- **BRIEF**: The task requires restating, word for word, the lines of the entries below from the one containing "Task: Open the Colour picker for the gobo" through the final one, both included.

:: INFORMATION ::

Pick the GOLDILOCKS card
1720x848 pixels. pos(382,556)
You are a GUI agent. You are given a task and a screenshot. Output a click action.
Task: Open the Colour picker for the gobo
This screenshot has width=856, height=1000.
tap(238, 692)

:::

- **EXERCISE RESPONSE**:
Task: Open the Colour picker for the gobo
This screenshot has width=856, height=1000.
tap(238, 692)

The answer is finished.